The difficulty is that many adults dismiss these experiences as “nothing” because there was no single traumatic event. But the nervous system remembers what the mind minimises. Recognising this is often the first step in self-compassion and healing.
Breaking the Cycle: What Healing Can Look Like
The most important message I can share is that early trauma does not have to dictate the rest of a person’s life. The nervous system is not fixed. With the right support, it can learn safety again.
Healing often involves more than talking — because trauma is stored not only in memory but also in the body. Approaches such as EMDR (Eye Movement Desensitisation and Reprocessing), somatic experiencing, and mindfulness-based practices help release the physiological stress patterns linked to ACEs (van der Kolk, 2014).
Just as vital is the role of safe, consistent relationships. Studies of resilience have found that even one caring adult in childhood can buffer against the worst outcomes of adversity (Werner & Smith, 2001). For adults, new secure relationships — whether with friends, partners, therapists, or communities — can offer reparative experiences that reshape internal expectations of safety and trust.
Healing is rarely quick or linear. It is a process of teaching the body and mind that the world can be different now. But every step toward connection and self-compassion is evidence that we are not doomed to repeat the past.
A Gentle Closing Thought
If you recognise yourself in any of these patterns — the emotional disconnection, the fear of vulnerability, the exhaustion of always being “the strong one” — it may not be because you are failing. It may be because you are carrying the protective strategies of a child who did their best to survive.

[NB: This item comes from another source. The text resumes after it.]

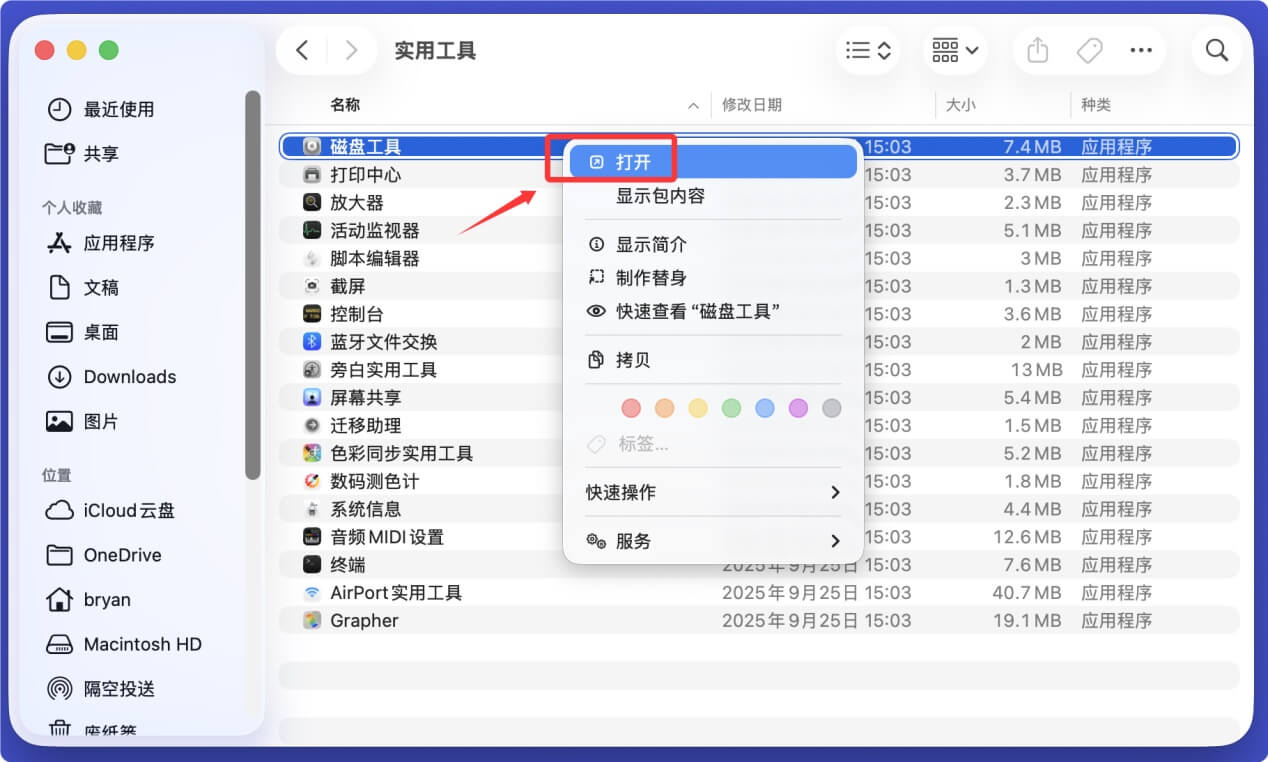Image resolution: width=1268 pixels, height=762 pixels.
Task: Expand the 服务 submenu
Action: pos(712,540)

Acknowledging this is not about blaming parents or reliving the past. It is about understanding the present. With awareness, compassion, and support, those old strategies can soften. We can learn to feel again, to risk connection, to rest, and to accept care.
Our childhoods may shape us, but they do not define us forever. Healing is always possible.
References
- Chapman, D. P., Whitfield, C. L., Felitti, V. J., Dube, S. R., Edwards, V. J., & Anda, R. F. (2004). Adverse childhood experiences and the risk of depressive disorders in adulthood. Journal of Affective Disorders, 82(2), 217–225.
- Felitti, V. J., Anda, R. F., Nordenberg, D., Williamson, D. F., Spitz, A. M., Edwards, V., … & Marks, J. S. (1998). Relationship of childhood abuse and household dysfunction to many of the leading causes of death in adults. American Journal of Preventive Medicine, 14(4), 245–258.
- Hooper, L. M., Doehler, K., Wallace, S. A., & Hannah, N. J. (2011). The parentification inventory: Development, validation, and cross-validation. American Journal of Family Therapy, 39(3), 226–241.
- Hughes, K., Bellis, M. A., Hardcastle, K. A., Sethi, D., Butchart, A., Mikton, C., … & Dunne, M. P. (2017). The effect of multiple adverse childhood experiences on health: a systematic review and meta-analysis. The Lancet Public Health, 2(8), e356–e366.
- Mikulincer, M., & Shaver, P. R. (2016). Attachment in adulthood: Structure, dynamics, and change. Guilford Publications.
- Teicher, M. H., & Samson, J. A. (2016). Annual research review: Enduring neurobiological effects of childhood abuse and neglect. Journal of Child Psychology and Psychiatry, 57(3), 241–266.
- van der Kolk, B. A. (2014). The Body Keeps the Score: Brain, Mind, and Body in the Healing of Trauma. Viking.
- Werner, E. E., & Smith, R. S. (2001). Journeys from childhood to midlife: Risk, resilience, and recovery. Cornell University Press.